Starting at the beginning of the records and ending with the line that contains "center [633, 65].", write the lines out again, changing every "location" to "position" and leaving everything else as it is. Omit the pictures from your answer.

··········

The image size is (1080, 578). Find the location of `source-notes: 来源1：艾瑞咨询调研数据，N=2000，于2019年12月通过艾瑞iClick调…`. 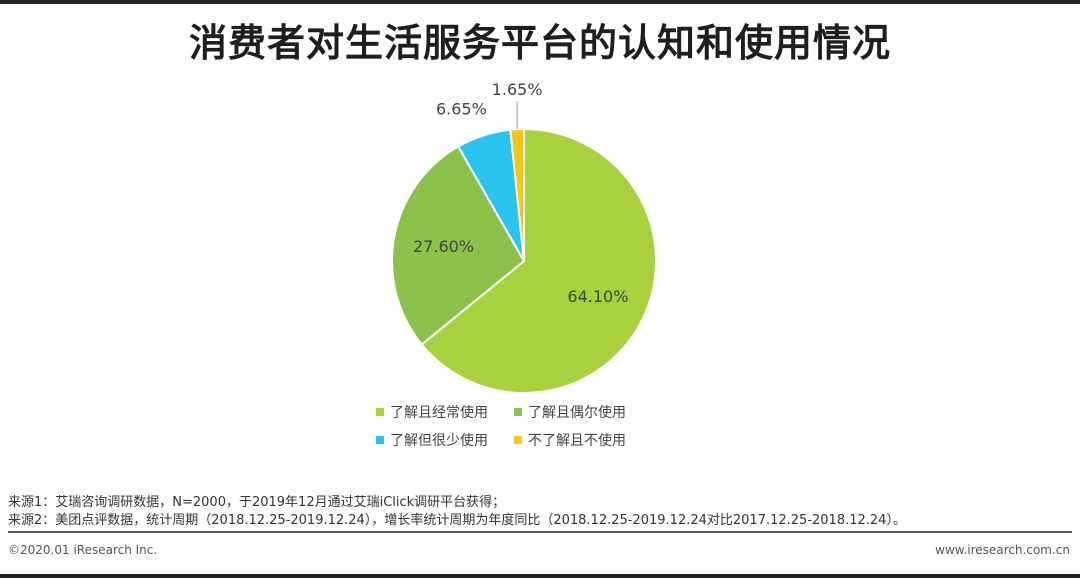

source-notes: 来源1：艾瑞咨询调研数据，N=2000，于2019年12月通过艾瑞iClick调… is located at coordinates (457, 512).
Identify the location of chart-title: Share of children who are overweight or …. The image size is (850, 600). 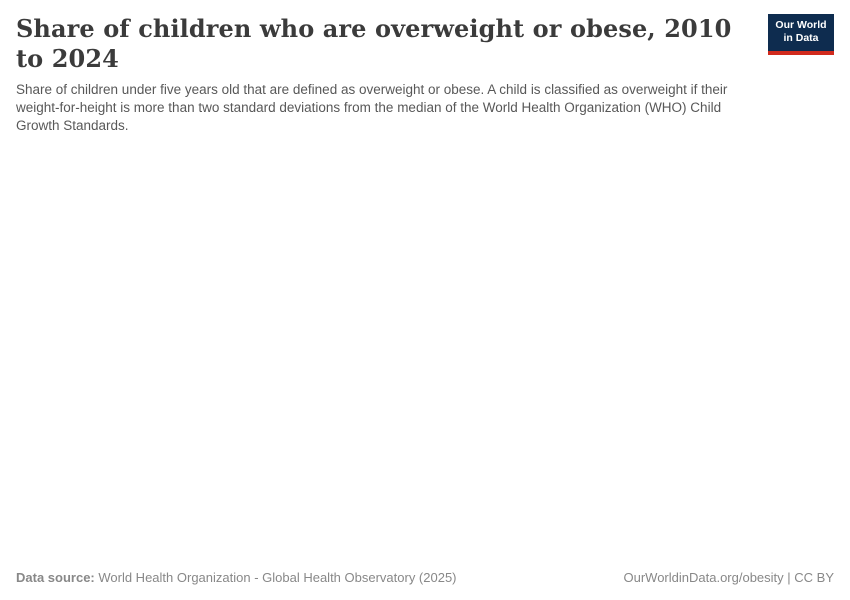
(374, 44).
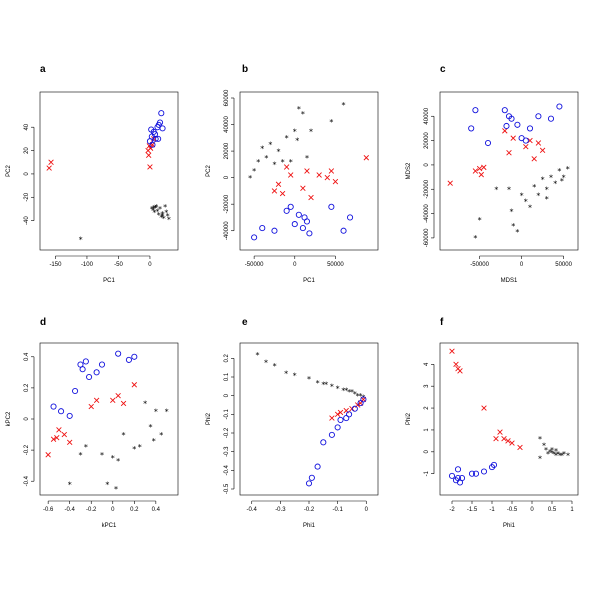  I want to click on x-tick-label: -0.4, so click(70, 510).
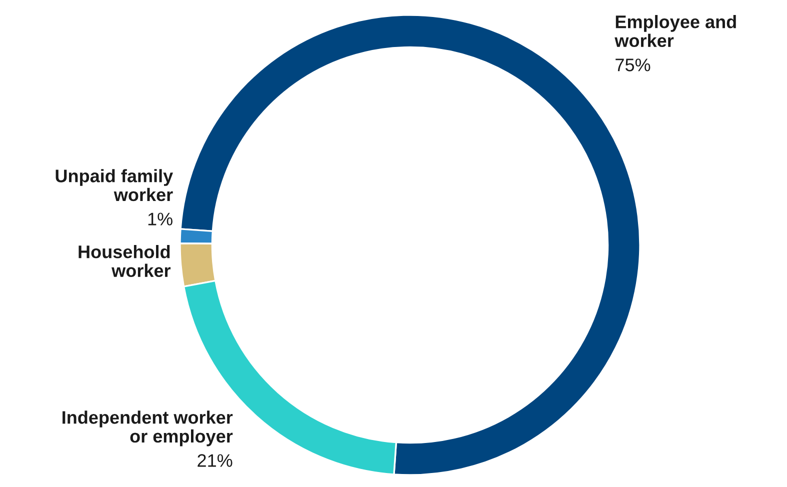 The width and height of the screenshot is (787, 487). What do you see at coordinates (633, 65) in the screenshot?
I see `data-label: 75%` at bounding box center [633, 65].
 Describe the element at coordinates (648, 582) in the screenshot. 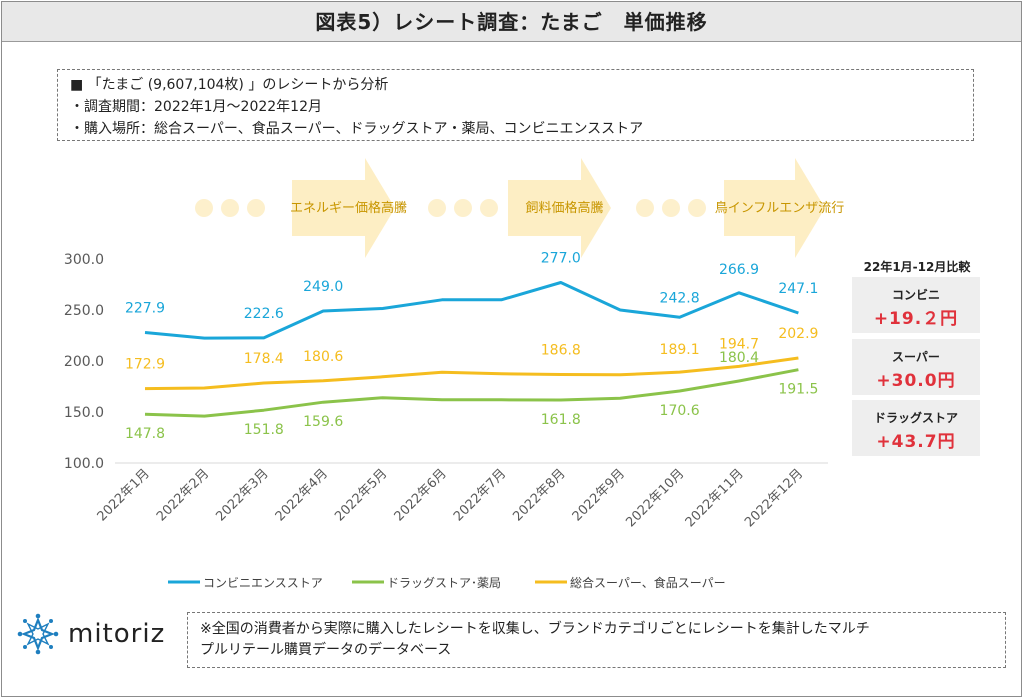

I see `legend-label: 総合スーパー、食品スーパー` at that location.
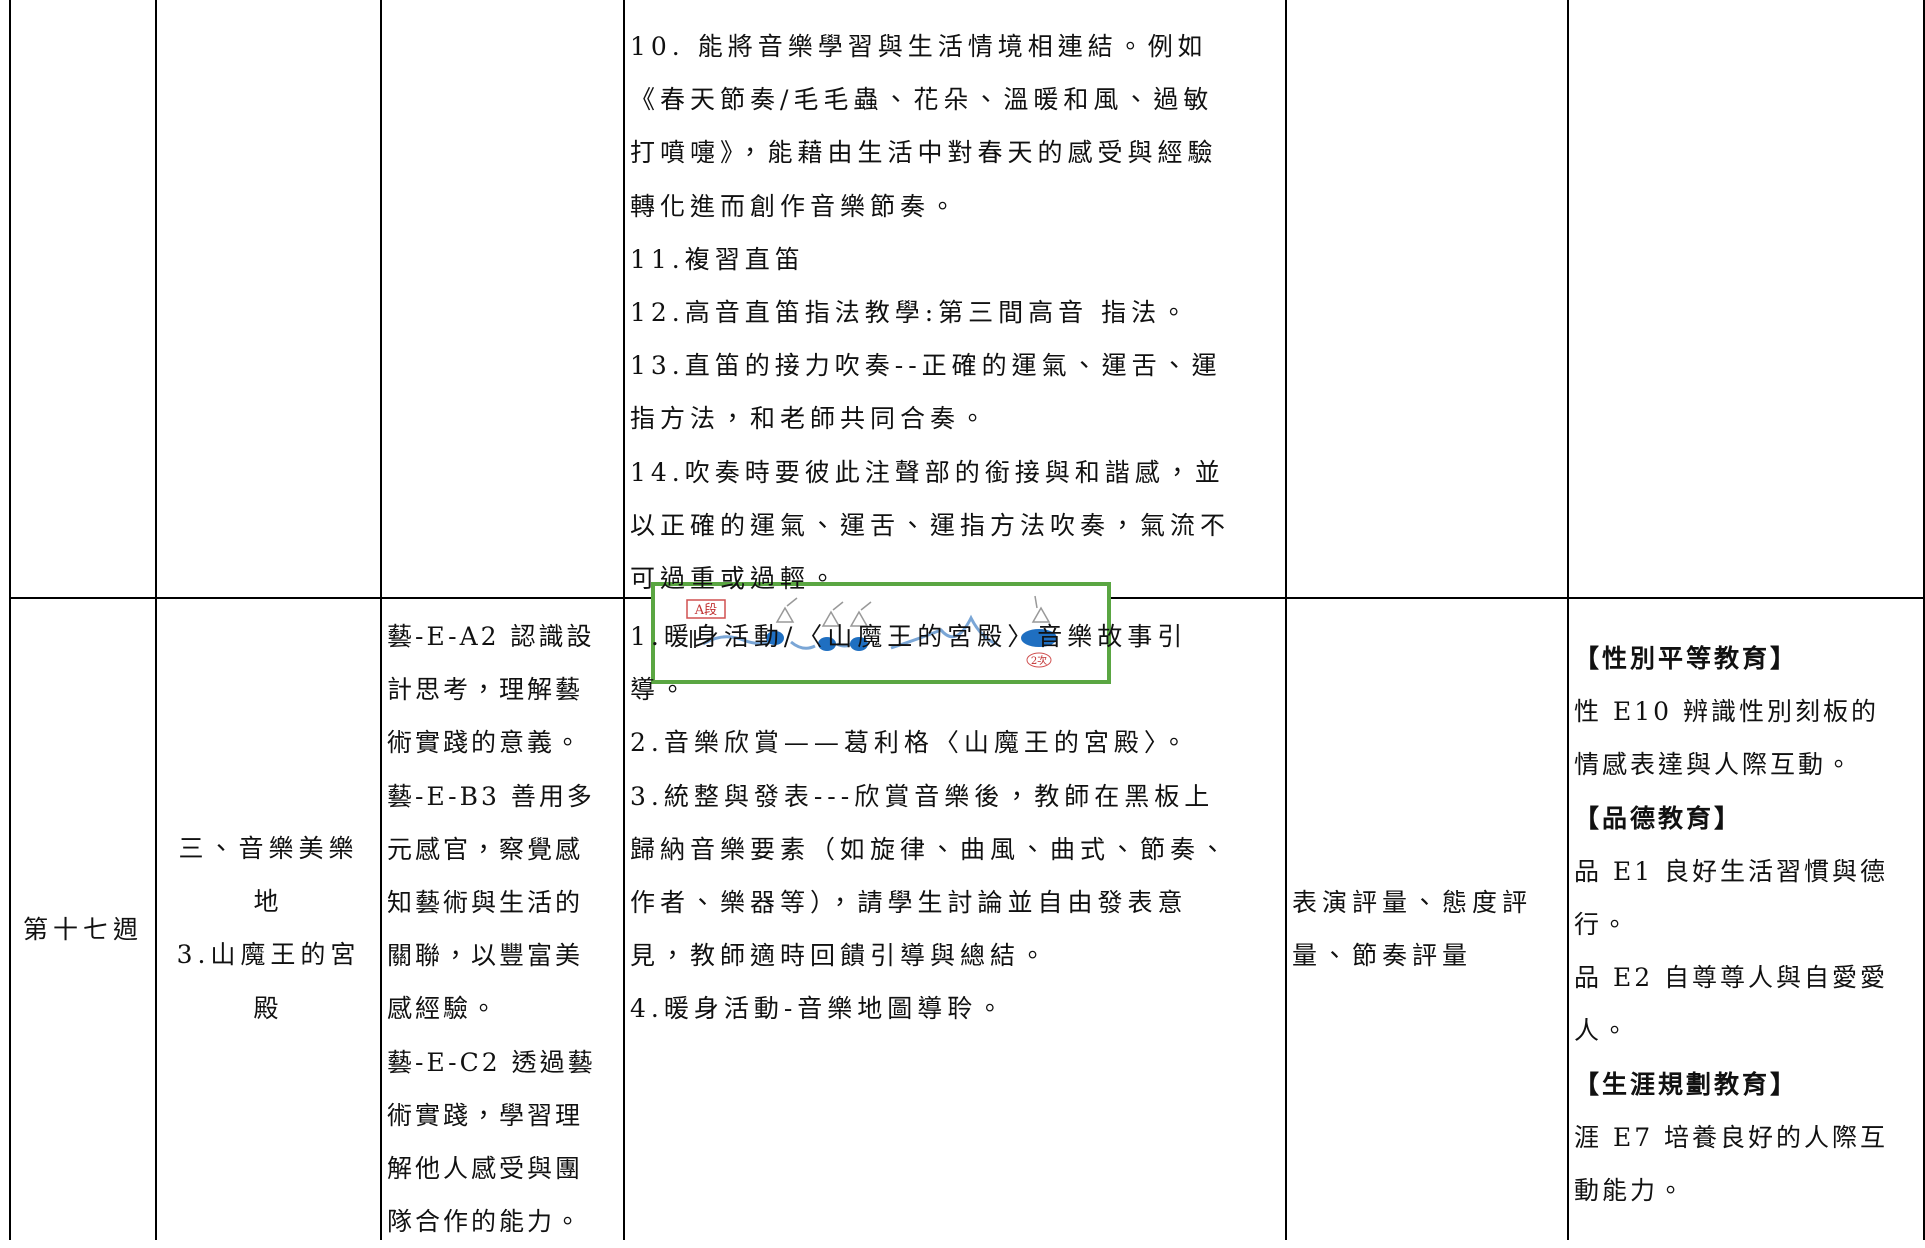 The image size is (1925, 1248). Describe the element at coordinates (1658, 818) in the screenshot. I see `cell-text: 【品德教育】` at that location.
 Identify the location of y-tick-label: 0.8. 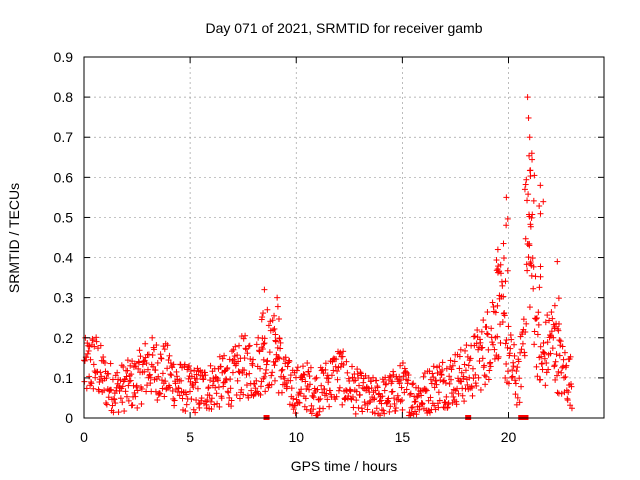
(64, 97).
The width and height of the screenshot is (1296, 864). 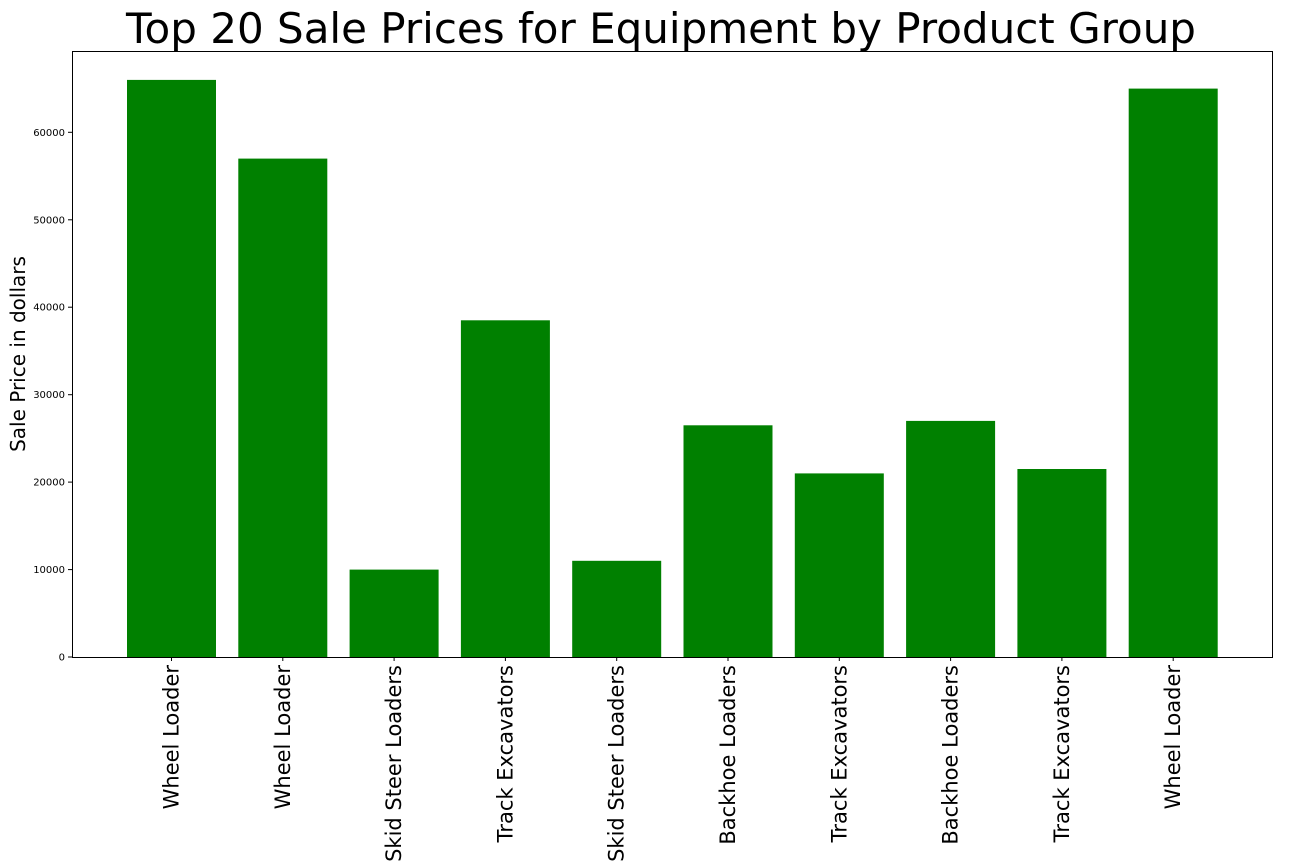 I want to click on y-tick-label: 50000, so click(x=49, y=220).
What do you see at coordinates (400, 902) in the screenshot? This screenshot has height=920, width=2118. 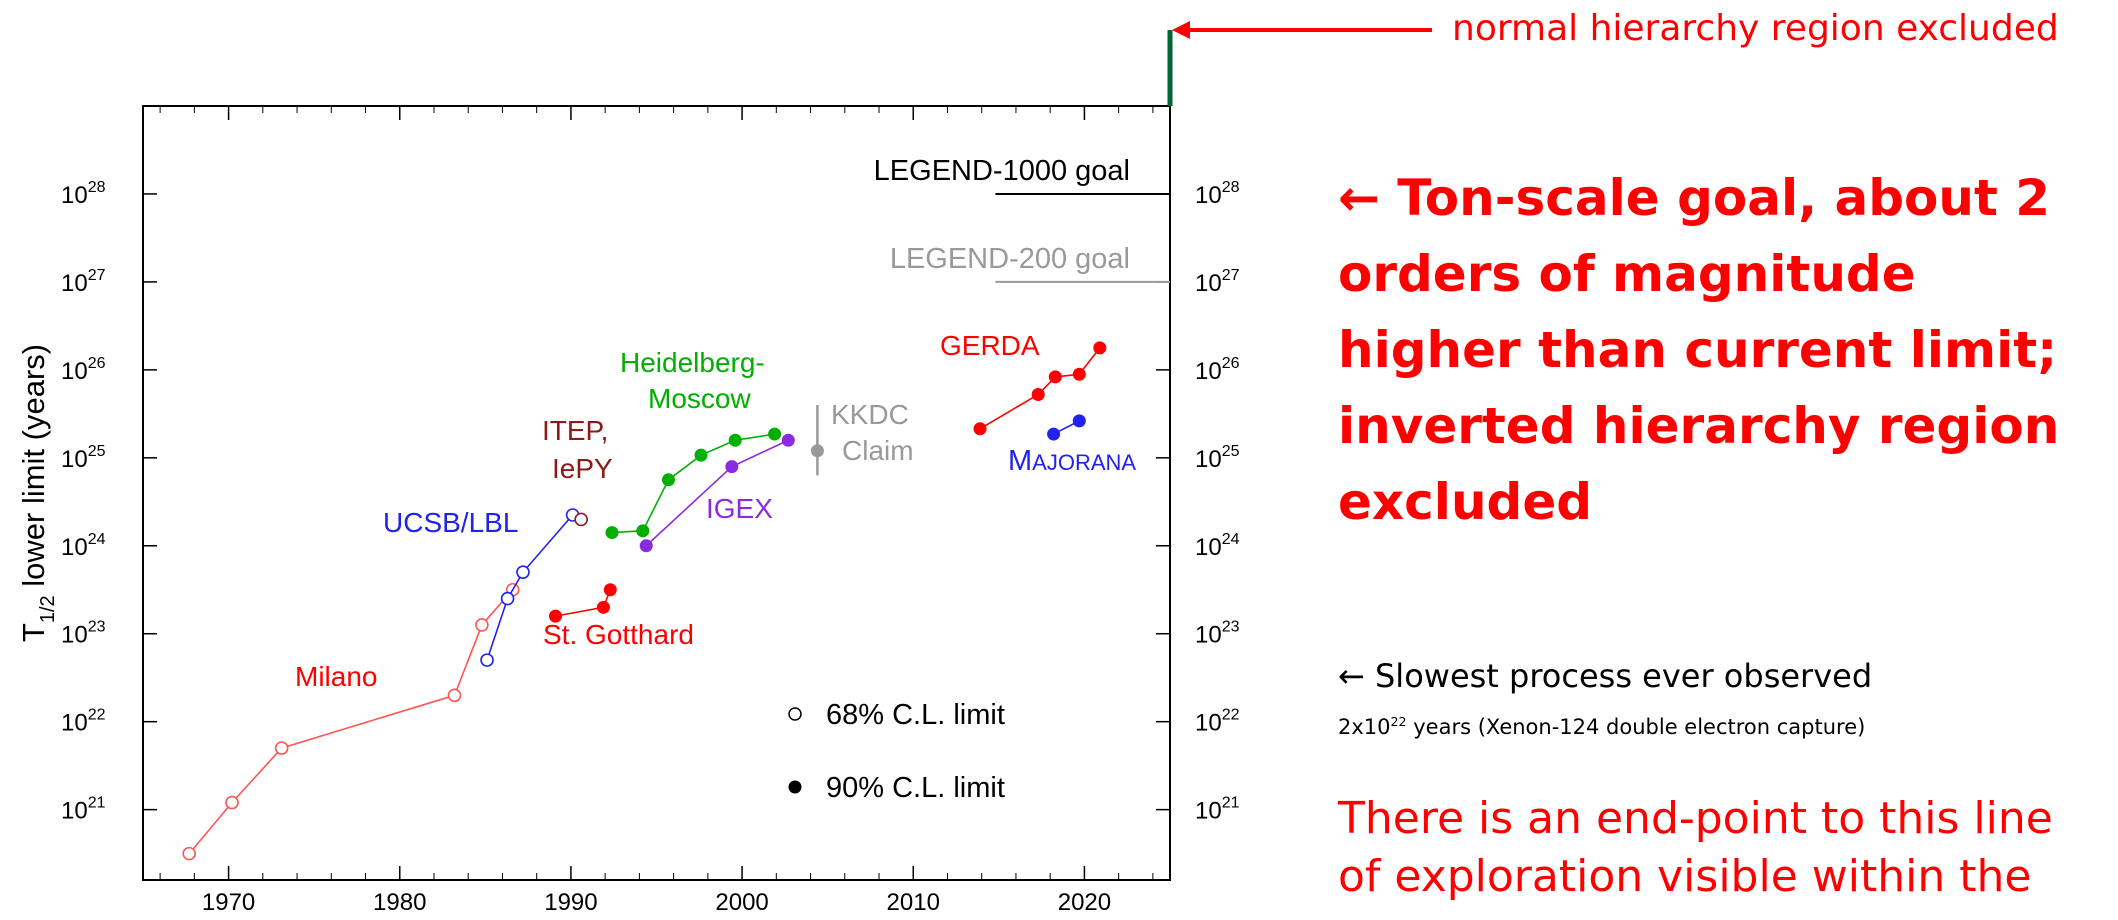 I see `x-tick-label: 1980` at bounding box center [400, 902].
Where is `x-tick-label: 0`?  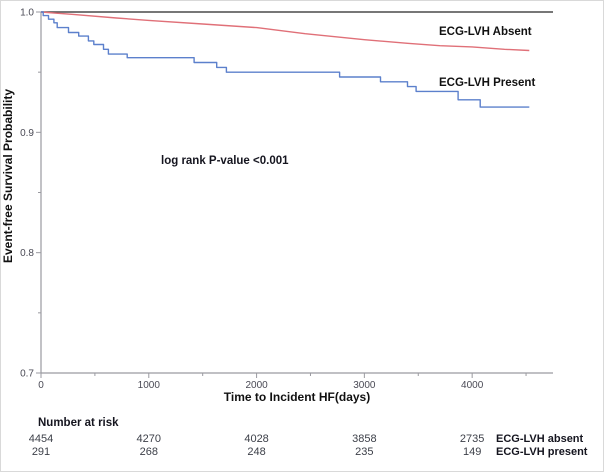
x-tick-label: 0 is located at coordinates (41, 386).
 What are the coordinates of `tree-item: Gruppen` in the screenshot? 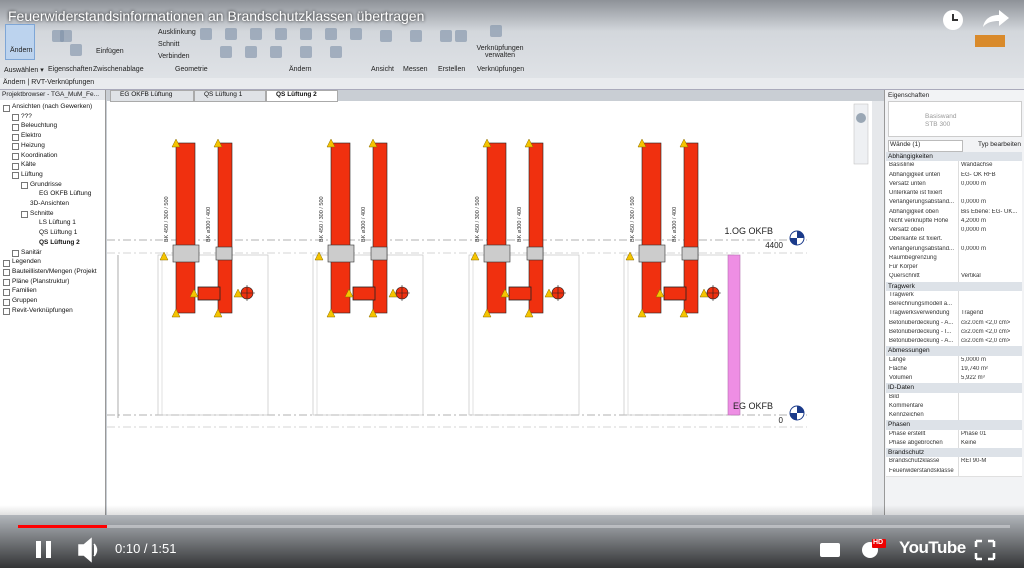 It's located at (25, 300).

··········

## RESPONSE TO THE TASK
The image size is (1080, 578). Find the position of `source-notes: 来源1：艾瑞咨询调研数据，N=2000，于2019年12月通过艾瑞iClick调…`. 

source-notes: 来源1：艾瑞咨询调研数据，N=2000，于2019年12月通过艾瑞iClick调… is located at coordinates (457, 512).
Identify the position of chart-title: Share of children who are overweight or …. The image size is (850, 600). 
(374, 44).
  I want to click on x-tick-label: -0.4, so click(70, 510).
 The width and height of the screenshot is (787, 487). What do you see at coordinates (633, 65) in the screenshot?
I see `data-label: 75%` at bounding box center [633, 65].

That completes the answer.